Il y a quelque chose de surréaliste à écrire ces mots. Une armada. Des menaces d’exécution. Des ultimatums lancés depuis un avion présidentiel. On se croirait dans un film. Sauf que ce n’est pas un film. Ce sont des vraies vies, des vraies morts, des vraies bombes. Et moi, je suis là, à essayer de donner un sens à cette folie. Parfois, je me demande si le monde a conscience de ce qui se joue. Si les gens réalisent qu’on est peut-être à quelques décisions, quelques erreurs de calcul, d’une guerre qui pourrait embraser toute la région. J’espère que non. J’espère qu’il reste des adultes dans la pièce. Quelque part.

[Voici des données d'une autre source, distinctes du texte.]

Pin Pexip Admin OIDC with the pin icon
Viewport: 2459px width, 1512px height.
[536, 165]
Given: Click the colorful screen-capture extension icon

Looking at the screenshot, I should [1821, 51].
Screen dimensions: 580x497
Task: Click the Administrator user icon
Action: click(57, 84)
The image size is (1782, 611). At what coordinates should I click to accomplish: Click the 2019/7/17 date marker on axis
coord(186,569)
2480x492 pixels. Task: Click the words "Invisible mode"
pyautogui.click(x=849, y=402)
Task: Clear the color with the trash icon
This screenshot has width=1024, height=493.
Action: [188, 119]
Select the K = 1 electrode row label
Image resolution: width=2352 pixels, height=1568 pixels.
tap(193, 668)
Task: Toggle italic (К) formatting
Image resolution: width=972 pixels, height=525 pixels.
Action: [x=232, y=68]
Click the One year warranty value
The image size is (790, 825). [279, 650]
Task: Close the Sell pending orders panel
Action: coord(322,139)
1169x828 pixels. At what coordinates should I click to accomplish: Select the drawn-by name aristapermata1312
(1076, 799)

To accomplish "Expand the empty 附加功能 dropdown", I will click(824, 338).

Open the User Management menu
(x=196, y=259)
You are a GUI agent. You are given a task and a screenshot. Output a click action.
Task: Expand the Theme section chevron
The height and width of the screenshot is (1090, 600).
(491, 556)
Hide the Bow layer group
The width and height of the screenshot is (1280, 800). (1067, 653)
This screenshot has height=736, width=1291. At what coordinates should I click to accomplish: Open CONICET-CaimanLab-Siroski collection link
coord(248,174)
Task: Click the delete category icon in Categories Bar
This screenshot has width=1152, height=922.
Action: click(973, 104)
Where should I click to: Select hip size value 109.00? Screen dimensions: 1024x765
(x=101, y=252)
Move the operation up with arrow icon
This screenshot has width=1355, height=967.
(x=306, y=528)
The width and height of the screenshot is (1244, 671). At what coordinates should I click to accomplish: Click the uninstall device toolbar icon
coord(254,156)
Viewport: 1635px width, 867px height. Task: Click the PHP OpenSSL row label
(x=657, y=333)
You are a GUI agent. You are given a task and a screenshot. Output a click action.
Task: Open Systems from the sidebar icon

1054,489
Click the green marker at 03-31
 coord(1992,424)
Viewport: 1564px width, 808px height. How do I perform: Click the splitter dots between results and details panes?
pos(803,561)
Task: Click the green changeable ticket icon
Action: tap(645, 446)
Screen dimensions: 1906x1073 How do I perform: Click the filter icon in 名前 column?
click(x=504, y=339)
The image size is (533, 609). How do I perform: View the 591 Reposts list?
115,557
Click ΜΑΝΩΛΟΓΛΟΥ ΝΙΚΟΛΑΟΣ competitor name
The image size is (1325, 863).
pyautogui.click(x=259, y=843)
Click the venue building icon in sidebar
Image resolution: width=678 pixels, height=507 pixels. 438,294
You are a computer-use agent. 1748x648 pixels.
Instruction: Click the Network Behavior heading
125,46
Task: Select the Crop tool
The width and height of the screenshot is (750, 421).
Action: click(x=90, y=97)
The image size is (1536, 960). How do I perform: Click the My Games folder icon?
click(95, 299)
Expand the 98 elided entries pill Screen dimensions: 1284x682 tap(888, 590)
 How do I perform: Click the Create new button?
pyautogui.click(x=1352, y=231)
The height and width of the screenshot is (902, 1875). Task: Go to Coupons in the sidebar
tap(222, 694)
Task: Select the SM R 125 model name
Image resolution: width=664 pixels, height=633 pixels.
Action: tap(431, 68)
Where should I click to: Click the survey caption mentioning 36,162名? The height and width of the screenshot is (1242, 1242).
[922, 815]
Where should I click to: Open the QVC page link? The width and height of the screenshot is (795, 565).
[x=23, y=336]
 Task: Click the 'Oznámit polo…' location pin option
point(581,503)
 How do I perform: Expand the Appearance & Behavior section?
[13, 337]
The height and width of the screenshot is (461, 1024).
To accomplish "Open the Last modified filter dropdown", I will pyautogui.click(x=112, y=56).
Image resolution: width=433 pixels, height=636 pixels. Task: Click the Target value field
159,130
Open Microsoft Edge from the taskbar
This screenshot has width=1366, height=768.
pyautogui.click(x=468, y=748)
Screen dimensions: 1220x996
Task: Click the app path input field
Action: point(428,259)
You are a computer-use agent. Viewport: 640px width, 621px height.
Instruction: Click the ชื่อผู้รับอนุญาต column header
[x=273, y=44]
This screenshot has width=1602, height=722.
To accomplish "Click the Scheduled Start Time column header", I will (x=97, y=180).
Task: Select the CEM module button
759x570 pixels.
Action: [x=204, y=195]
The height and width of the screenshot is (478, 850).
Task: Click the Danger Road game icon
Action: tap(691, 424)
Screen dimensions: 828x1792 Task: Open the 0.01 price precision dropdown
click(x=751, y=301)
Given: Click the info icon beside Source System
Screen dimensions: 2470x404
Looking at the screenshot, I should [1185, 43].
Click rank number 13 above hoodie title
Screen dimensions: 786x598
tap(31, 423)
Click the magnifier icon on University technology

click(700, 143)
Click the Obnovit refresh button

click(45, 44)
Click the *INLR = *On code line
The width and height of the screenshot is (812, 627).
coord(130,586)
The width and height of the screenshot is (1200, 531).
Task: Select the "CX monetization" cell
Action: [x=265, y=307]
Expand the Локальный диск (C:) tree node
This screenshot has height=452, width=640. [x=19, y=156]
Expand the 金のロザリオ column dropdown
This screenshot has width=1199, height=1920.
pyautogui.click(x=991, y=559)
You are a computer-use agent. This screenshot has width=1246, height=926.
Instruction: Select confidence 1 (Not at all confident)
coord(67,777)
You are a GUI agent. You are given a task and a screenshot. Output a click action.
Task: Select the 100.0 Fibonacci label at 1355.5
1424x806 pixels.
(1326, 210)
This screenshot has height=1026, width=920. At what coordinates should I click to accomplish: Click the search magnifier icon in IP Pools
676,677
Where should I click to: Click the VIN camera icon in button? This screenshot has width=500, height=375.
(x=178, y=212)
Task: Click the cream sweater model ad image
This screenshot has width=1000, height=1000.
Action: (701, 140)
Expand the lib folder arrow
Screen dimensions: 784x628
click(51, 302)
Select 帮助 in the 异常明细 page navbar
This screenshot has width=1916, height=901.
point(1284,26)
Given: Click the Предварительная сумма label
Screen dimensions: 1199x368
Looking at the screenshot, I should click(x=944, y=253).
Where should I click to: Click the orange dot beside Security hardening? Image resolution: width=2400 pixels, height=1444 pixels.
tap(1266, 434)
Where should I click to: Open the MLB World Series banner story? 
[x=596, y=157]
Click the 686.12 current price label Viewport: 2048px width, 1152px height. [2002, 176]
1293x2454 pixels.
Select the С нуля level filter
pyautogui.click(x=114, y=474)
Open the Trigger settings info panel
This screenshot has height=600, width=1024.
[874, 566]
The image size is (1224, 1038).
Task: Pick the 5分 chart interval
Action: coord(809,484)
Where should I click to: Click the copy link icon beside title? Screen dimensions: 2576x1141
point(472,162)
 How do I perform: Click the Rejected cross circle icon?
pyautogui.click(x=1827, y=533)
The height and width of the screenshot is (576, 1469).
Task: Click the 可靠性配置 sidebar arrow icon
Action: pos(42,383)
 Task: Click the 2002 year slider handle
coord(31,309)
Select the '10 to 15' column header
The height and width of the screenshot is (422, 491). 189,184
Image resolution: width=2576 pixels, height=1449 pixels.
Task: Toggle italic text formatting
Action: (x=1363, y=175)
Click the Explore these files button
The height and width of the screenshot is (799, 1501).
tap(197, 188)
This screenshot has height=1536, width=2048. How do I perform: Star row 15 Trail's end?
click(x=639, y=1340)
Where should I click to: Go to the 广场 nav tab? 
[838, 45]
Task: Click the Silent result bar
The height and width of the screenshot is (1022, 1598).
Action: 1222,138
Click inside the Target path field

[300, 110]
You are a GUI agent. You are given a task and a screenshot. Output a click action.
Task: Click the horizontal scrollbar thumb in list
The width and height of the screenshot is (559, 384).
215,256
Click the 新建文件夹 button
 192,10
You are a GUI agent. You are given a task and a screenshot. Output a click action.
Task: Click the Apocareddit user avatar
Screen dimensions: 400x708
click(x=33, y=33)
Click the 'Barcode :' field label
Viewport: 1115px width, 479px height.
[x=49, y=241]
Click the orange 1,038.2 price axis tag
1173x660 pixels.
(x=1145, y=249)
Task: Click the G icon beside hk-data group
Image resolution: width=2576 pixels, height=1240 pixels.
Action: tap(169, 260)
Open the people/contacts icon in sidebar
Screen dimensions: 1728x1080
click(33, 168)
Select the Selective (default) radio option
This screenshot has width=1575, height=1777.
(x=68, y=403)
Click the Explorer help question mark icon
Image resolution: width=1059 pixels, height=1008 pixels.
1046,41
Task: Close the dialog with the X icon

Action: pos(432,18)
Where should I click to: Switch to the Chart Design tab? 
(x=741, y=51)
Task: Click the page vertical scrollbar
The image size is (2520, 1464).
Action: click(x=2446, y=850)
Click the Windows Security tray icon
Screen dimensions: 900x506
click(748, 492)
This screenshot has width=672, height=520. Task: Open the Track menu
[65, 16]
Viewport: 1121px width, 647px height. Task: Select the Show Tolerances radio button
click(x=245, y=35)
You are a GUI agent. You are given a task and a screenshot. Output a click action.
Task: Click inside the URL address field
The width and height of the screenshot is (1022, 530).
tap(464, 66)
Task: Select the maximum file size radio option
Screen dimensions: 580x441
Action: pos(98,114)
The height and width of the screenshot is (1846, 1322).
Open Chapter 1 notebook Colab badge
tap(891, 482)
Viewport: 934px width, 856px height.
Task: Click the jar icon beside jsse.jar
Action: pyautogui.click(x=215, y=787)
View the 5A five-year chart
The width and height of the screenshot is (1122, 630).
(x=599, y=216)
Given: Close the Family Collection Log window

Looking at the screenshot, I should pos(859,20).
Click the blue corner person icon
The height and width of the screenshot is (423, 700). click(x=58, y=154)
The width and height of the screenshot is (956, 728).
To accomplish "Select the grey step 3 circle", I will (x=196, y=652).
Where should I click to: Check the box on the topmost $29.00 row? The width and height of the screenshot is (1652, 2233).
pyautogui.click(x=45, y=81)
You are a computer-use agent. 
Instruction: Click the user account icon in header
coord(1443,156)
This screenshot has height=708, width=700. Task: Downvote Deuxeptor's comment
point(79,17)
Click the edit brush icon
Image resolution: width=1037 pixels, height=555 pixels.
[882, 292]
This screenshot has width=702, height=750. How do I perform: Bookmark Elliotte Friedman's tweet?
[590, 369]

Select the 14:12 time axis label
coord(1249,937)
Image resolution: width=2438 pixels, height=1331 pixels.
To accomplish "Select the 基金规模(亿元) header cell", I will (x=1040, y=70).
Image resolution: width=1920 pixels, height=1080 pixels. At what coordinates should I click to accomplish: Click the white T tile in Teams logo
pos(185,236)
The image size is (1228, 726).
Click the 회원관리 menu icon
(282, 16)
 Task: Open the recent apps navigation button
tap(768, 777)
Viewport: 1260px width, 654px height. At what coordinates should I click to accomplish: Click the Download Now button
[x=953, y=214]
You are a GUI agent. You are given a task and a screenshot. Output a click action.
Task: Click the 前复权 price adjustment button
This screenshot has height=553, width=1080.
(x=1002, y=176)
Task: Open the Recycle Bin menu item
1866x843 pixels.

Section 4 : Le fantôme de juin 2025
12 jours de guerre, des cicatrices pour des décennies
Pour comprendre ce qui se joue aujourd’hui, il faut revenir en arrière. 13 juin 2025, 4h30 du matin. L’armée de l’air israélienne lance la plus grande opération militaire de son histoire. Plus de 200 chasseurs. Cinq vagues de frappes. 330 munitions larguées sur une centaine de cibles iraniennes. En quelques heures, le programme nucléaire iranien — des décennies de travail, des milliards de dollars investis — est réduit en cendres. Natanz, la fierté nationale, ce complexe souterrain que les Iraniens pensaient invulnérable : détruit. Les États-Unis rejoignent le combat le 22 juin avec l’opération Midnight Hammer. Des bombardiers furtifs B-2 Spirit larguent 14 bombes anti-bunker de 13 tonnes sur les installations restantes. La directrice du Renseignement national Tulsi Gabbard annoncera plus tard que les sites nucléaires iraniens ont été « détruits » et qu’il faudrait « des années » pour les reconstruire.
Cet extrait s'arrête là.